Anayasa Mahkemesi’nin son anayasa değişiklikleriyle ilgili kararı her şeyi çözmedi. Tam tersine, birçok yeni soru ortaya çıktı.
* Anayasa değişiklikleri halkoyuna gidecek. Yüksek Seçim Kurulu’nun verdiği tarih 21 Ekim.
* Seçim 22 Temmuz’da yapılacak ve Meclis ağustos ayında toplanacak.
Önce Meclis Başkanı’nı seçecek. Bunun ardından cumhurbaşkanı seçimini yapması gerekiyor.

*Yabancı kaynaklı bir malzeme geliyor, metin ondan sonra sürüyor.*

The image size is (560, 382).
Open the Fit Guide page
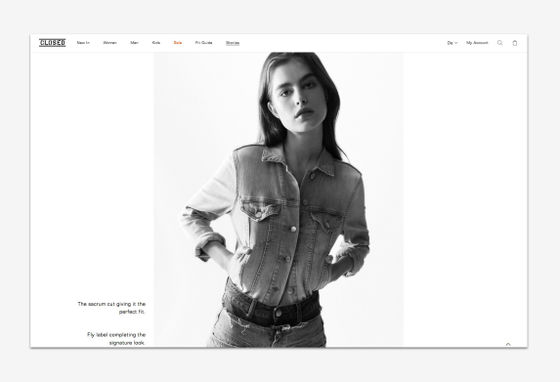204,43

* Anayasa değişiklikleri o sırada geçerli olmayacağına göre seçim eski kurallara göre yapılacak. Eğer Meclis’in ilk iki oturumunda 367 katılım sağlanamazsa Meclis kendisini feshetmiş olacak ve yeniden genel seçime gidilecek.
* Eğer AKP Meclis’te çoğunluğu sağlarsa referandum süresini 40 güne indiren, dolayısıyla eylül ayına alan yasayı geçirecek, ama bu arada cumhurbaşkanı seçimini de yapmak zorunda.

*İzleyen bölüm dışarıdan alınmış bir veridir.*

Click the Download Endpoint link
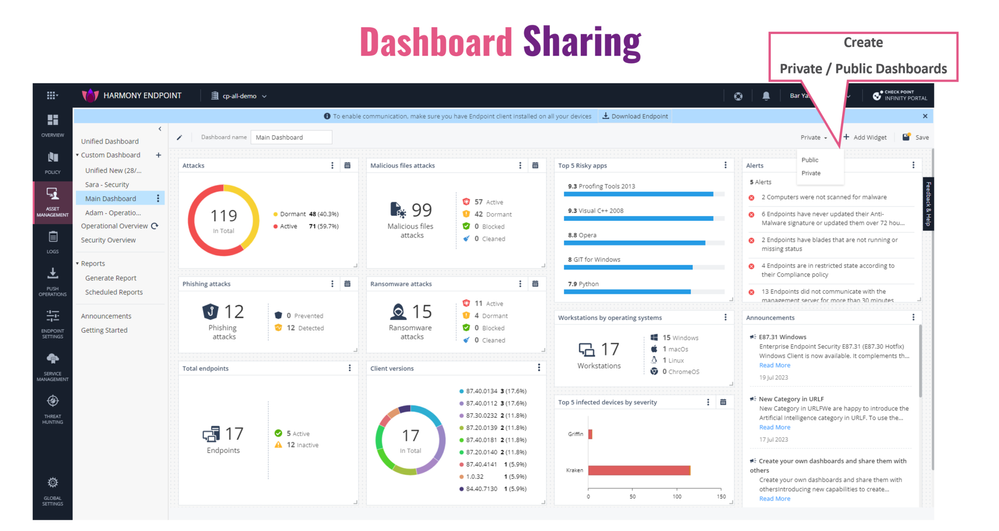Screen dimensions: 999x531 pos(635,116)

* Eğer cumhurbaşkanı eski kurallara göre seçilirse, anayasa değişiklikleri halktan onay alsa bile 7 yıl sonra geçerli olacak. İlk andan yürürlüğe girecek hüküm ise Meclis’in her oturumunda 184 katılımı yeterli gören maddesi olacak.
***
Şu andaki karmaşayı özetlemek bile zor oluyor. Çünkü her adımda mesele yine mahkemelik olacaktır.
Ayrıca eğer AKP tek başına hükümet olamaz ve AKP’li ya da AKP’siz bir koalisyon ortaya çıkarsa çok daha değişik senaryolar yazmak da mümkündür. (...)
***
Türkiye’de siyasi sistemde önemli değişiklikler yaratacak olan yeni anayasa maddelerinin bu kadar aceleye getirilip, değişik çevrelerden görüşler alınmadan ve genel bir uzlaşma sağlanmadan çıkarılması ya da çıkarılmaya çalışılması gerçek bir siyasi acemiliktir.
Şu andan itibaren Türkiye birkaç seçim daha yaşayabilir, cumhurbaşkanını en az altı ay seçemeyebilir.
Dolayısıyla Ankara yine kendi eliyle “yönetemezlik” durumuna geldi.
Elbette Türkiye gibi bir ülkeyi yönetmek kolay değil ama bu kadar beceriksizlik de hoşgörülebilir bir şey değil, çünkü ucunda daha ciddi siyasi kaoslar görünüyor.